-- RECORDS SHOWN --
>>>>

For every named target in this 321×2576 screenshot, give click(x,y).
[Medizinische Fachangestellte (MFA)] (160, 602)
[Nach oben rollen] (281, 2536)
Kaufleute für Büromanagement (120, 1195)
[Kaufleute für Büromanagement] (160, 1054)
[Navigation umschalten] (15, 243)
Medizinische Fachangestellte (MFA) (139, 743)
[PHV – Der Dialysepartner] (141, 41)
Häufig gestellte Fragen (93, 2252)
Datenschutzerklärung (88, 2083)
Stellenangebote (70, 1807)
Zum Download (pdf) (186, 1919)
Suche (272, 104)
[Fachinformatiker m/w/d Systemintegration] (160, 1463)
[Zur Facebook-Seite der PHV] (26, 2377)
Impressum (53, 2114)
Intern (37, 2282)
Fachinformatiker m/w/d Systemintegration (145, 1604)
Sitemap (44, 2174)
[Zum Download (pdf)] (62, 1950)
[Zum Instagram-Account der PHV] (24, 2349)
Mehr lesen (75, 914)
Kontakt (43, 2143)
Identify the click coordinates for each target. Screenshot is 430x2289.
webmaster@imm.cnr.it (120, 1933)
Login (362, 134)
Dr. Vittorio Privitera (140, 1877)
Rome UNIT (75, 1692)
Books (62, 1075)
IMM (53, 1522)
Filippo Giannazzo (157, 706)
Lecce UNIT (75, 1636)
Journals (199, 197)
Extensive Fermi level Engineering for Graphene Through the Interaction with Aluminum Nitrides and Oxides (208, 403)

<<<<
>>>>

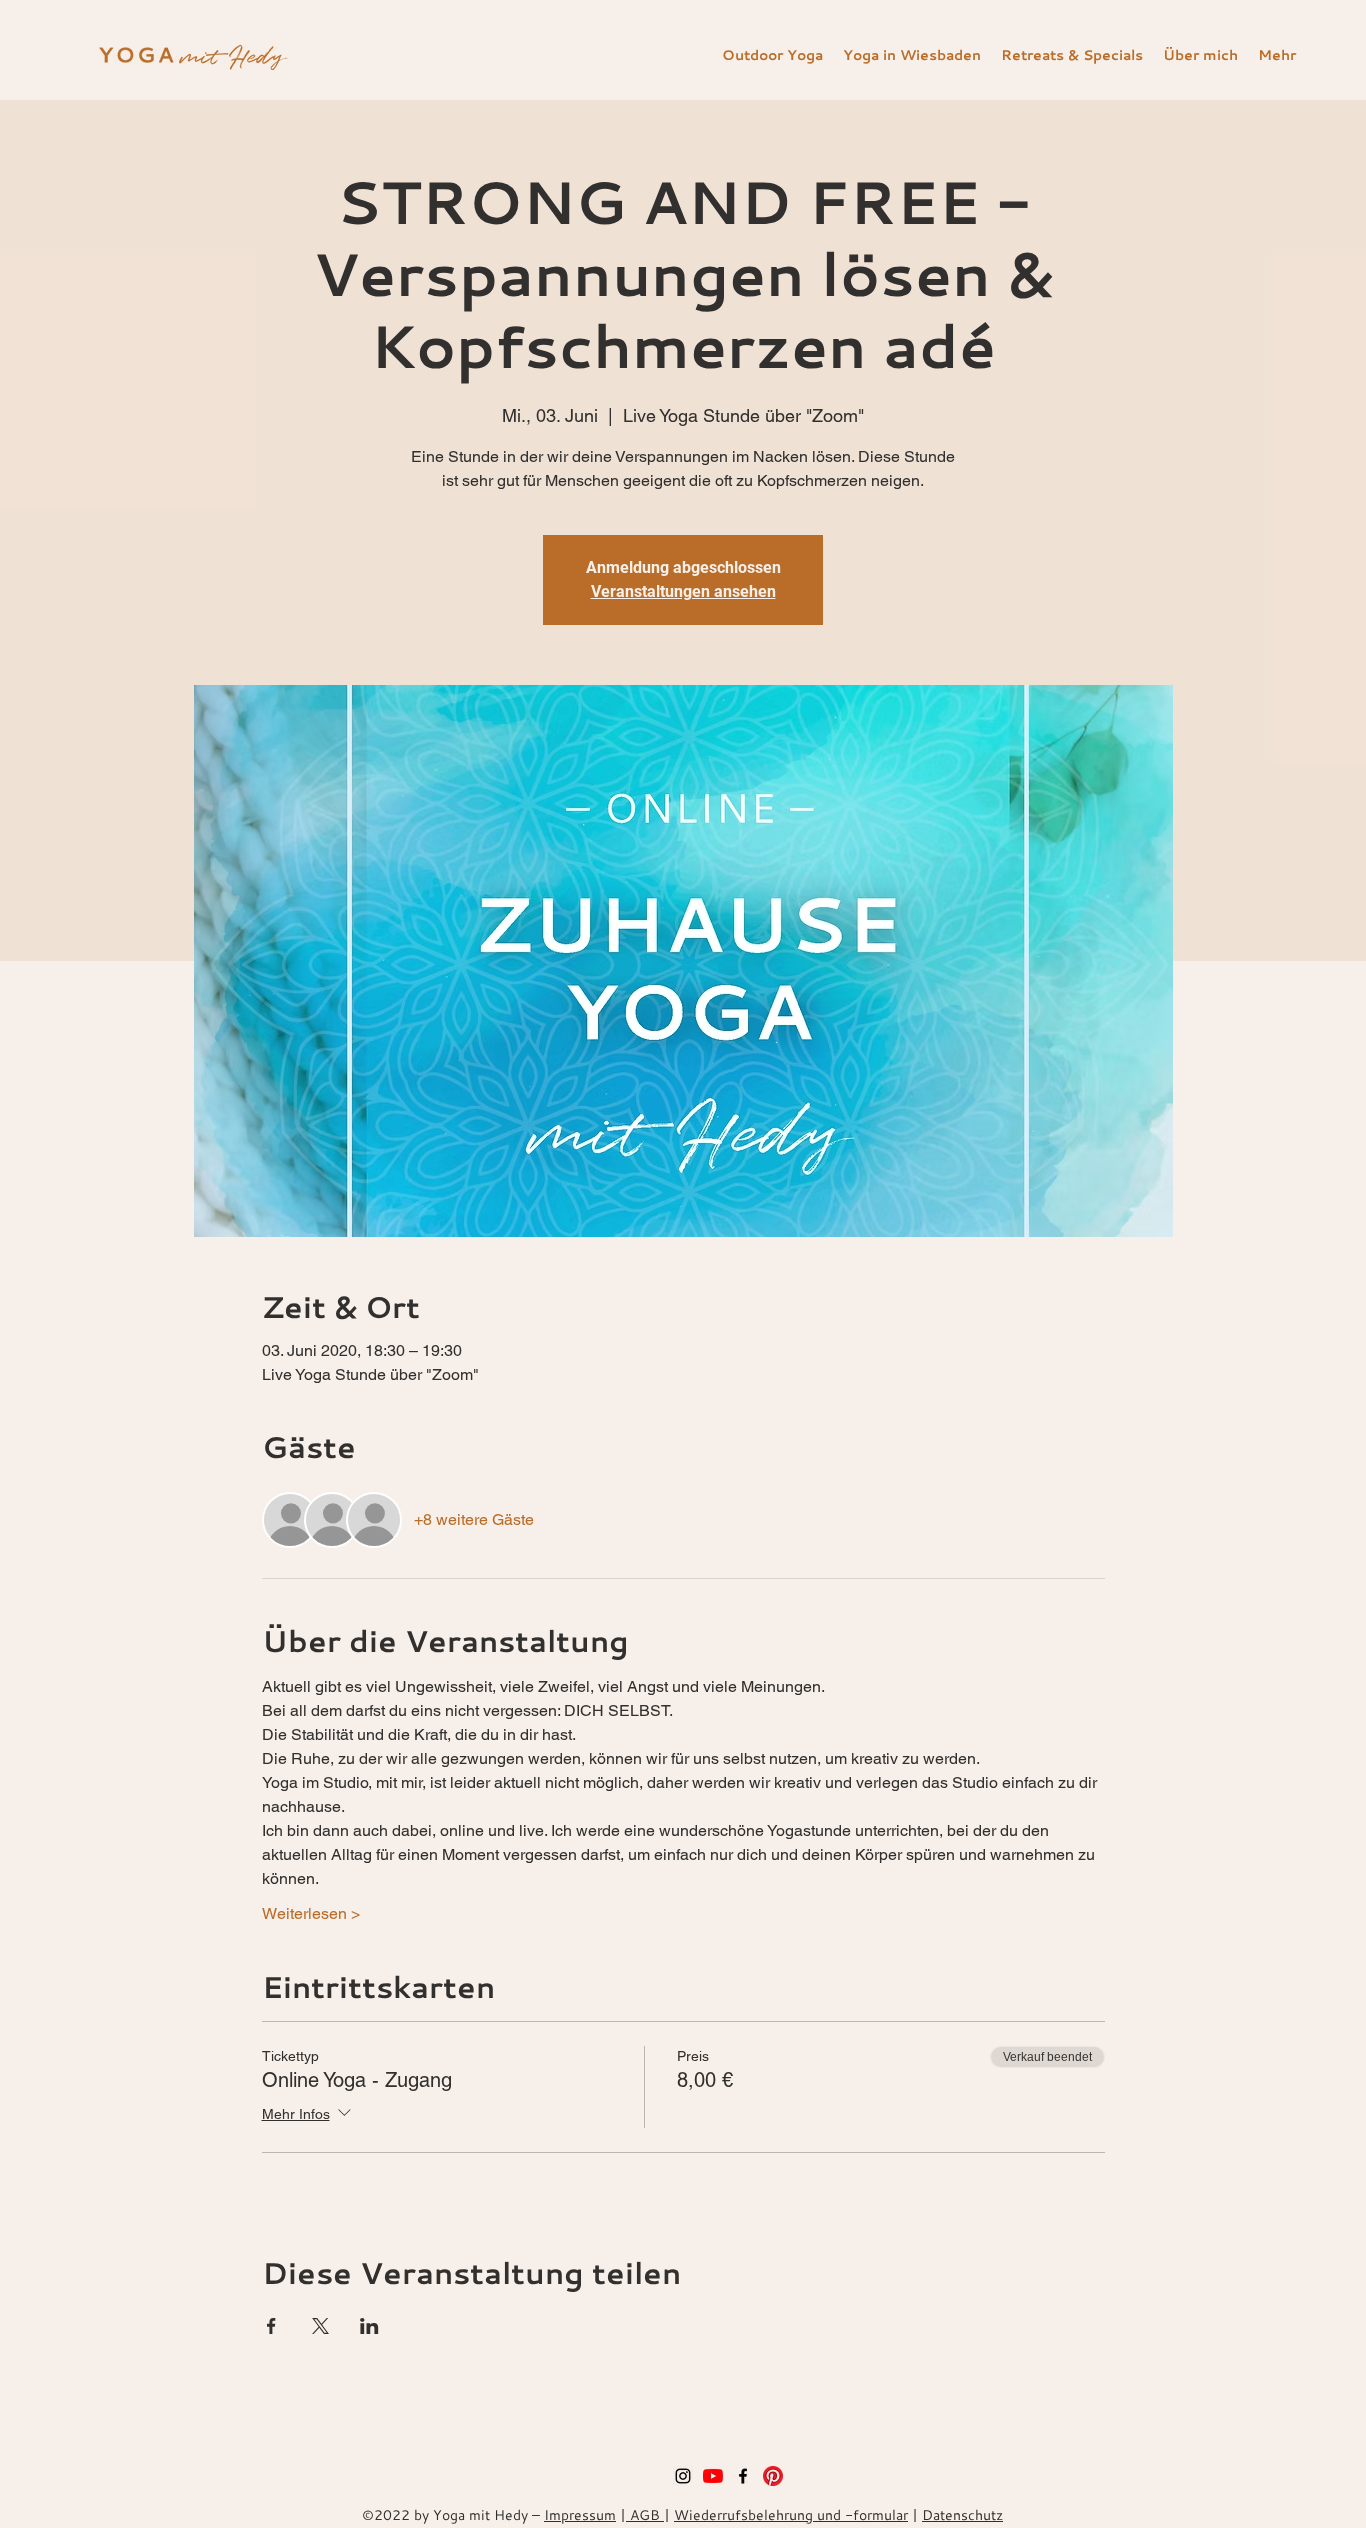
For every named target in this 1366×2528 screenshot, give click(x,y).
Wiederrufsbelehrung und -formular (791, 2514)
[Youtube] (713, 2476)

<<<<

-- REQUIREMENT --
Give the number of lines in the entries above that include the string "this". Write nothing but that number.

-- TASK RESULT --
2